Fox and various internet wags want him to play Gov. Tim Walz of Minnesota, the vice presidential candidate, on “Saturday Night Live.”
“His career is insane,” George Clooney, a close friend, wrote in an email. “He would bounce from hosting the Christmas parade to starring on Broadway to starring in a Coen brothers film to being the sidekick on a talk show. He’s great at comedy and honestly even better at drama.”
(Kind said: “My joke is, on my resume under special skills, I have ‘George Clooney’s friend.’ ”)
Even though Kind is best known for being funny, he approaches that task with seriousness.
“He’s the most prepared, lovely guy,” said John Hoffman, the showrunner of “Only Murders,” adding that Kind is intensely self- critical. When Kind messed up a line during filming, “he would just berate himself terribly.”
Kind is frequently the most proud of his stage roles, and he mentioned a production of Tom Stoppard’s “Travesties” at the Bay Street Theater in Sag Harbor, New York. But he said he wasn’t doing much theater lately.
“A regular TV show lets you do theater,” he said. (He is still frustrated over the cancellation of “East New York,” a CBS police procedural he was on that premiered in 2022 and lasted one season.)
Kind said he would happily play a different role every week. But in his personal life, he is very much the opposite.
“For a liberal man, I’m very conservative,” he said. “I don’t like change.”
If Kind had followed his father’s chosen path for his son, he would have taken over the family jewelry store in Princeton, New Jersey, a short drive from Yardley, Pennsylvania, where he grew up.
At Northwestern University in Illinois, Kind tried acting as an extracurricular but planned to go eventually to law school. One of his teachers, a Chicago theater fixture named Frank Galati, told him that if he ever went into the business, he wouldn’t work for 10 years because “ ‘Hollywood doesn’t want you — you’re not a pretty face.’ ” Galati predicted that he would come into his own around age 32 or 33.

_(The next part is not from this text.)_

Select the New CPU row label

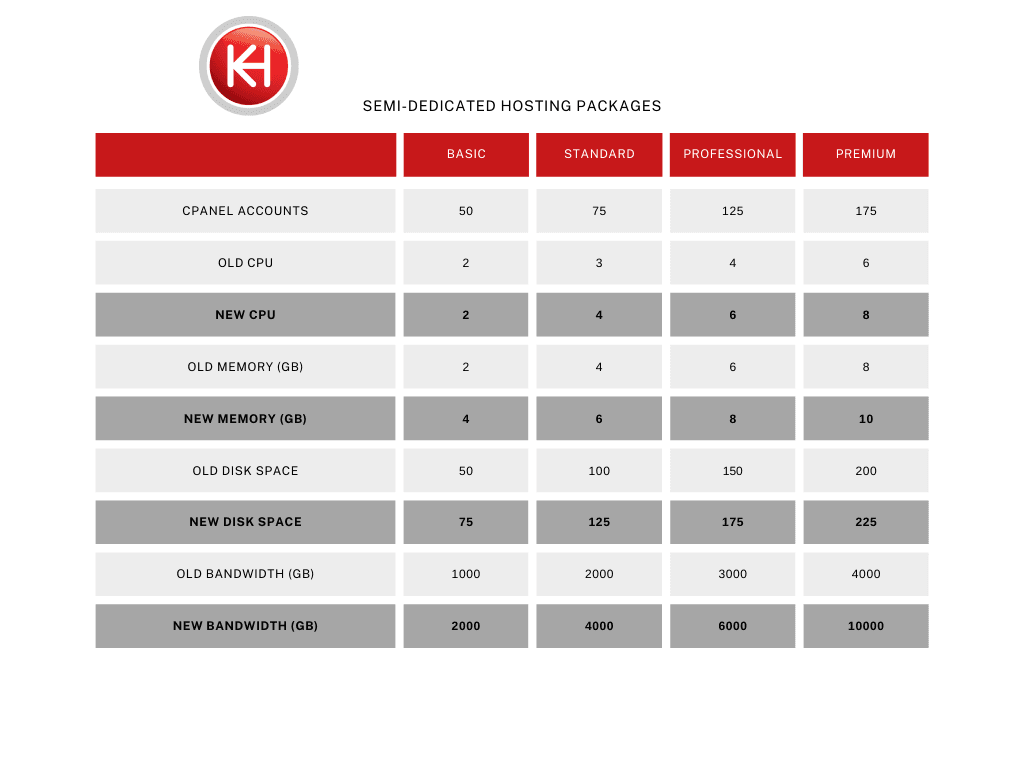(246, 315)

Kind decided to give it a shot anyway. After a stint at Second City in Chicago, he moved to Los Angeles in his early 30s. It was as Galati predicted: He booked series after series, including the pilot “Bennett Brothers,” where he met Clooney, and the Carol Burnett anthology “Carol & Company.”
Kind doesn’t have to audition much these days, but he has been in the business long enough to know that when a producer tells him on a golf course that he wants to cast him, as Dan Fogelman of “Only Murders” did, it’s hardly ironclad.

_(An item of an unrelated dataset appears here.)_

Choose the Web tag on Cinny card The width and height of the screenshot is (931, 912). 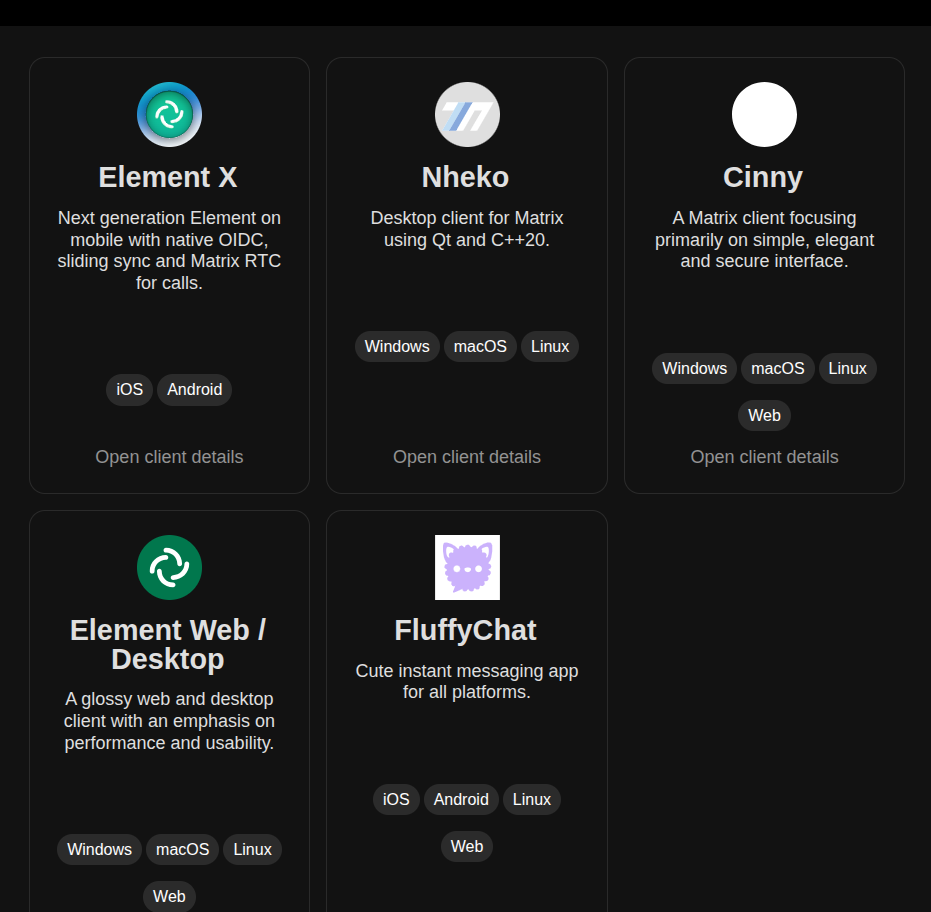click(764, 415)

This time, a role was actually in the cards. Hoffman, who created the show with Martin, said had Kind in mind while writing Vince, a man who has “antibiotic-resistant pink eye.”
When Kind was young, he wanted to be famous. He no longer has that desire, even after having watched some of his friends ascend to the heights of Hollywood. He described his career as being like a “river,” which has narrowed and widened with the vicissitudes of his vocation.
“And then you find out your career,” he said, “has become an ocean.”